What wp-config.php is #

The wp-config.php file is the configuration file for your WordPress installation. It lives in the root directory of your site (the same folder where you’d find wp-login.php). WordPress reads it on every page load before doing anything else. If this file is missing, has wrong information, or contains a syntax error, your site won’t load.

The file is created automatically when you install WordPress. You enter your database details during installation, and WordPress writes them into wp-config.php. You rarely need to touch it after that, but several important situations require editing it: troubleshooting Database Connection errors, enabling debug mode, increasing the PHP Memory Limit, or recovering from a login redirect loop.

What it contains #

The most critical section is the database credentials: the database name (DB_NAME), the database username (DB_USER), the database password (DB_PASSWORD), and the database host (DB_HOST, usually localhost). If any of these are wrong, WordPress can’t connect to the database and the site goes down with the “Error establishing a Database Connection” message.

Beyond the database credentials, wp-config.php contains: security keys and salts (long random strings that WordPress uses to encrypt login cookies), the database table prefix (the characters before your table names, typically wp_), and any constants you’ve added manually for debugging or performance.
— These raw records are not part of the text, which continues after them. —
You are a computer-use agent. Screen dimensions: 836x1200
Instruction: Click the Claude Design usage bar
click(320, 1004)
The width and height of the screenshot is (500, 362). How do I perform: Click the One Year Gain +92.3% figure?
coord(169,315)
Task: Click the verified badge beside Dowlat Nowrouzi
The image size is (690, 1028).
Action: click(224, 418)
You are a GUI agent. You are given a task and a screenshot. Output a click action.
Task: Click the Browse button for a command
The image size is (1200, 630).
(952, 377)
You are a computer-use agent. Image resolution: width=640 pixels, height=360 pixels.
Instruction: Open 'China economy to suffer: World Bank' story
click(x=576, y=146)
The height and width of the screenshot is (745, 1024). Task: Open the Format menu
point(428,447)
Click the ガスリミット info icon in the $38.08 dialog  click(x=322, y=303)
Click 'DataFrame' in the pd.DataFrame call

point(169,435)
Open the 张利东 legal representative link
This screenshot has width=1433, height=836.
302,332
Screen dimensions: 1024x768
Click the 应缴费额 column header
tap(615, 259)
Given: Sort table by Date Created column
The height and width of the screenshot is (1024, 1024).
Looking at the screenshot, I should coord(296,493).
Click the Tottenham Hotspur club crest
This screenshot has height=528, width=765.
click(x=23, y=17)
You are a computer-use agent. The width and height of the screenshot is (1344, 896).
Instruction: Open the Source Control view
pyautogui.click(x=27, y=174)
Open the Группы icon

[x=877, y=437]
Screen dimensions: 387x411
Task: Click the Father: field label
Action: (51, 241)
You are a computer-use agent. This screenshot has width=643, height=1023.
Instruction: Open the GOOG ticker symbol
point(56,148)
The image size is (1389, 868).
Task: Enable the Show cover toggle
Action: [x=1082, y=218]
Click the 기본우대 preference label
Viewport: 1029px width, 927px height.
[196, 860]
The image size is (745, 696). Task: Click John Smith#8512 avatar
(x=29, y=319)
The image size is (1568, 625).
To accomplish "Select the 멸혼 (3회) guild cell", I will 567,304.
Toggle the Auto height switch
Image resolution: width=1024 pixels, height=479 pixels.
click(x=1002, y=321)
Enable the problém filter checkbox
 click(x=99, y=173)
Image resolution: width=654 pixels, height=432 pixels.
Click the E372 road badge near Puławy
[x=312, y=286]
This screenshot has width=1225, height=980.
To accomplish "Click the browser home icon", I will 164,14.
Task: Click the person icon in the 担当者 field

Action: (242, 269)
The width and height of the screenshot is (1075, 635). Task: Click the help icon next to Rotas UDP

Constants you may encounter or add #

WP_DEBUG: Set to true to enable error display. Never leave this enabled on a live site, as it can reveal server details to visitors. WP_DEBUG_LOG: When combined with WP_DEBUG, writes errors to a debug.log file instead of displaying them on screen. Safer for live environments. WP_MEMORY_LIMIT: Increases the PHP Memory Limit available to WordPress scripts. WP_HOME and WP_SITEURL: Override the WordPress URL settings from the database. Useful for breaking redirect loops caused by URL mismatches.

Why this file appears in Loupely’s context #

Several Loupely troubleshooting articles reference editing wp-config.php: adding WP_MEMORY_LIMIT to fix memory exhaustion errors, adding WP_HOME and WP_SITEURL to fix HTTPS redirect loops, and adding the database repair constant to fix corrupted database tables. In each case, the edit is a single line added above the “That’s all, stop editing!” comment near the bottom of the file.